By applying reinforcement learning to prioritize sub decision information with high reliability, the reliability for the finally determined compound can be increased.

When the reliability of the sub decision information is in a similar range, it may be included in the same n−x-th reinforcement learning, or it may be set to have two separate learning paths to perform an independent reinforcement learning in the subsequent steps. That is, an independent reinforcement learning path may be set with an n−x-th reinforcement learning (sub decision information a) and n−x-th reinforcement learning (sub decision information b), and the n−x+1-th reinforcement learning may be performed as a subsequent procedure of each of the n-th reinforcement learning (sub decision information a) and an n-th reinforcement learning (sub decision information b).

When the importance of the sub decision information is high, it may be included in the same n−x-th reinforcement learning or it may be set to have two separate learning paths to perform an independent reinforcement learning in the subsequent steps. For example, a feature which does not need to be included, such as the second sub decision information (for example, toxicity), the reinforcement learning can be performed by independent path, separately from the reliability.

The exemplary embodiment of the present invention described above may be implemented in the form of a program command which may be executed through various computer components to be recorded in a computer readable recording medium. The computer readable recording medium may include solely a program command, a data file, and a data structure or a combination thereof. The program commands recorded in the computer readable recording medium may be specifically designed or constructed for the present invention or known to those skilled in the art of a computer software to be used. Examples of the computer readable recording medium include magnetic media such as a hard disk, a floppy disk, and a magnetic tape, optical recording media such as a CD-ROM and a DVD, a magneto-optical medium such as a floptical disk, and a hardware device which is specifically configured to store and execute the program command such as a ROM, a RAM, and a flash memory. Examples of the program command include not only a machine language code which is created by a compiler but also a high level language code which may be executed by a computer using an interpreter. The hardware device may be changed to one or more software modules in order to perform the operation of the present invention and vice versa.

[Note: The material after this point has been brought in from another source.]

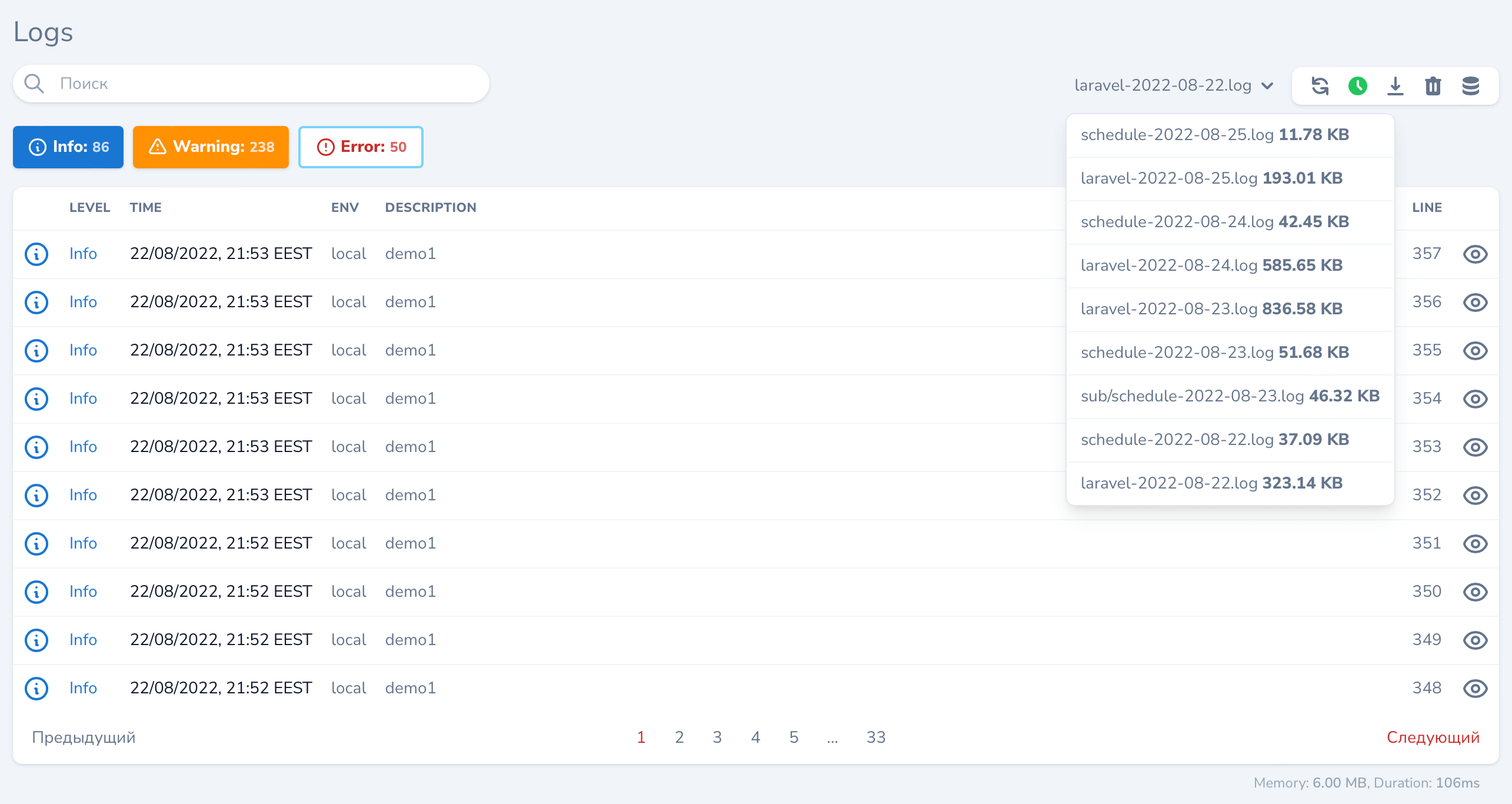Choose sub/schedule-2022-08-23.log in file picker

click(x=1230, y=396)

The specified matters and limited exemplary embodiments and drawings such as specific elements in the present invention have been disclosed for broader understanding of the present invention, but the present invention is not limited to the exemplary embodiments, and various modifications, additions and substitutions are possible from the disclosure by those skilled in the art.

The spirit of the present invention is defined by the appended claims rather than by the description preceding them, and all changes and modifications that fall within metes and bounds of the claims, or equivalents of such metes and bounds are therefore intended to be embraced by the range of the spirit of the present invention.